What you have to do:
From the records below, extract all the text exactly and leave the images behind.

Data for the task:
- - - -

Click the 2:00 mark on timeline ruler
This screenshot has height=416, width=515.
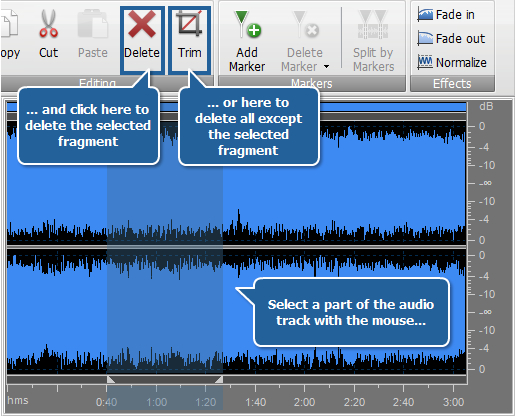(304, 402)
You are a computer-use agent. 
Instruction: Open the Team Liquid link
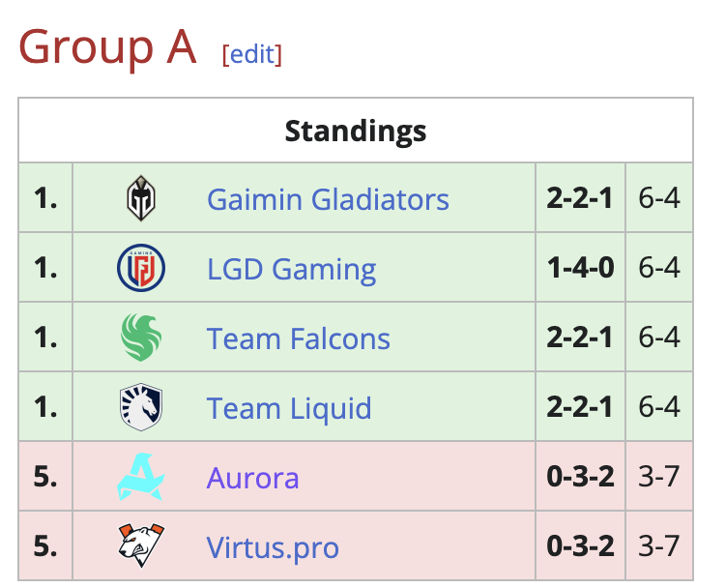[289, 408]
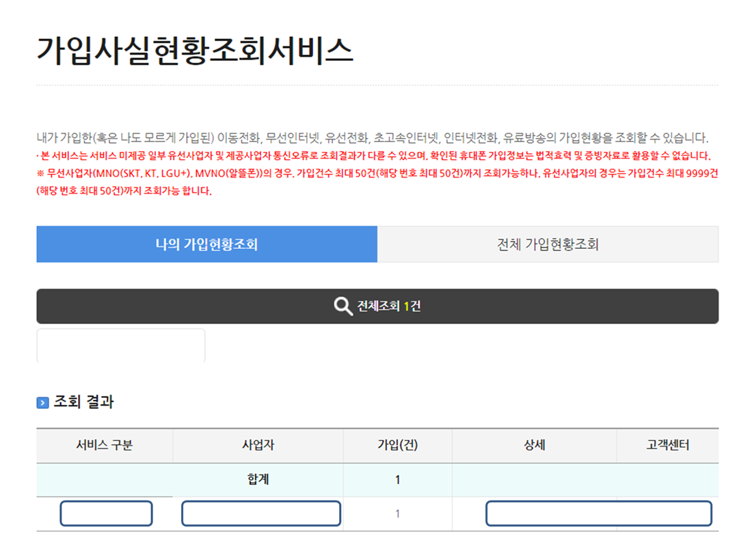Switch to the 전체 가입현황조회 tab
The height and width of the screenshot is (560, 748).
click(548, 244)
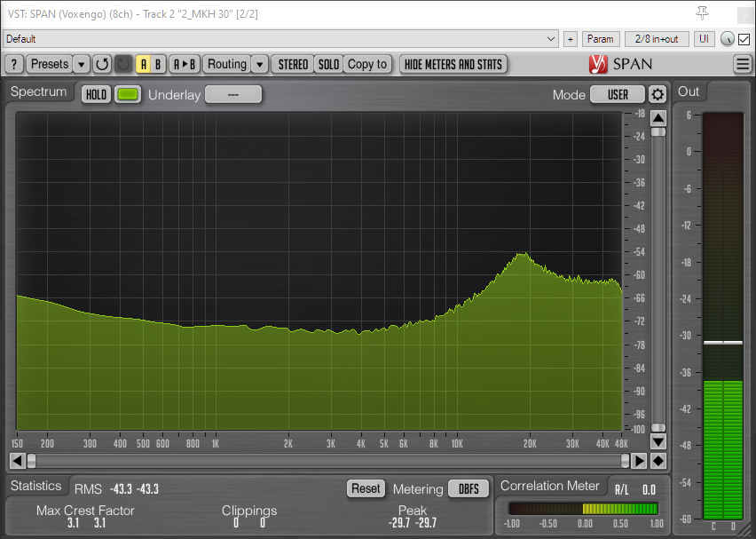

- - - -

Response area:
Click the 2:00 mark on timeline ruler
This screenshot has height=416, width=515.
(304, 402)
You are a computer-use agent. 
Instruction: Open the Team Liquid link
[289, 408]
Switch to the 전체 가입현황조회 tab
The height and width of the screenshot is (560, 748).
click(548, 244)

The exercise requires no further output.